¿Un perro con bozal o un lobo durmiente? — Crítica de Ultimate Wolverine Vol. 1: El Soldado del Invierno (#1–#6)

El relanzamiento del Universo Ultimate (Tierra-6160) ha sido una bendición para los que estamos cansados de la continuidad «chicle». Pero con Wolverine, Marvel ha tomado una decisión que es, cuanto menos, un órdago: quitarle el nombre, el traje amarillo y hasta la voz. En este primer tomo, Logan no es el héroe gruñón de siempre; es el Soldado del Invierno de la República Euroasiática, una herramienta de asesinato dirigida por un Coloso que aquí da miedo de verdad.

La premisa: El mito destilado al hueso (de adamantium)

El primer arco, que recopila los números del 1 al 6, nos lanza a una distopía donde Coloso, Magik y Omega Rojo gobiernan con mano de hierro. Aquí no hay Mansión X ni discursos de coexistencia. Hay una oficina llamada Directorio X y un sujeto de pruebas que salta de aviones sin paracaídas.
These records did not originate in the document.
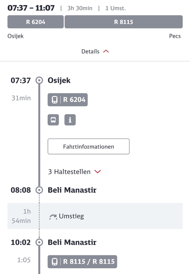Click the red chevron beside 3 Haltestellen
Viewport: 190px width, 274px height.
click(x=98, y=172)
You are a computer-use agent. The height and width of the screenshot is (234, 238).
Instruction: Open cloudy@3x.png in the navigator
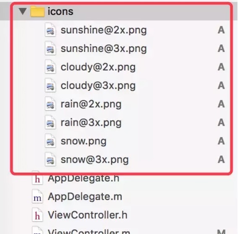tap(98, 86)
Lo que Chris Condon propone es un ejercicio de minimalismo narrativo. Durante gran parte del tomo, Logan no habla. Es una máscara roja, unos ojos fijos y un rastro de cadáveres (con cameos dolorosos de Rondador Nocturno y Mística en el #1 que sirven para avisarte: aquí nadie está a salvo). Esta falta de diálogo es un riesgo: como lector, cuesta conectar con un protagonista que es, literalmente, una pared de músculo con el cerebro lavado. Sin embargo, funciona para subrayar la tesis de la serie: la deshumanización absoluta.

El arte: El sueño febril de Cappuccio

Si este cómic se sostiene cuando el guion decide callarse, es gracias a Alessandro Cappuccio. El dibujante de Moon Knight trae aquí esa misma narrativa de sombras y misticismo, pero bañada en el rojo sangre de Bryan Valenza.

  • El diseño: El traje rojo táctico es un acierto visual que lo aleja del 616.
  • La violencia: No es gore gratuito, es una violencia «clínica». Cappuccio dibuja a Wolverine como un depredador natural, oculto en los márgenes de la viñeta hasta que el tajo es inevitable.
  • El número #4: Esa batalla de 13 páginas entre un lobo y un oso es una de las decisiones más valientes que he visto en un cómic de Marvel recientemente. Es una metáfora visual pura que explica la lucha interna de Logan mejor que cualquier globo de pensamiento.

¿Es este el Wolverine que necesitábamos?

A ver, me vais a perdonar el escepticismo, pero a veces el Universo Ultimate parece obsesionado con ser «oscuro» solo por serlo. Convertir a Logan en el Soldado del Invierno es una idea potente, pero que coquetea peligrosamente con el déjà vu. Ya hemos visto a Logan con el cerebro lavado mil veces (desde Arma X de Windsor-Smith hasta Enemigo del Estado de Mark Millar).

La diferencia aquí es el entorno. Ver a una Kitty Pryde y un Gambito como líderes de una resistencia desesperada, intentando «despertar» a un Logan que no los reconoce, le da un peso emocional que compensa la frialdad de los primeros números. El giro de Kitty usando sus poderes para «fasear» la mente de Logan es, sencillamente, genialidad narrativa.

Veredicto: 🟢 MUY RECOMENDABLE (con paciencia)

Es un slow burn en toda regla. Si buscas al Logan chistoso de los Vengadores, sigue de largo. Esto es un thriller de espionaje paranoico, brutal y visualmente exquisito.

Lo mejor: El arte de Cappuccio y la reinterpretación de los Rasputín como tiranos soviéticos. Lo peor: El ritmo puede hacerse pesado para el lector que busque acción constante, y el protagonista es tan hermético que a veces se siente como un secundario en su propia serie.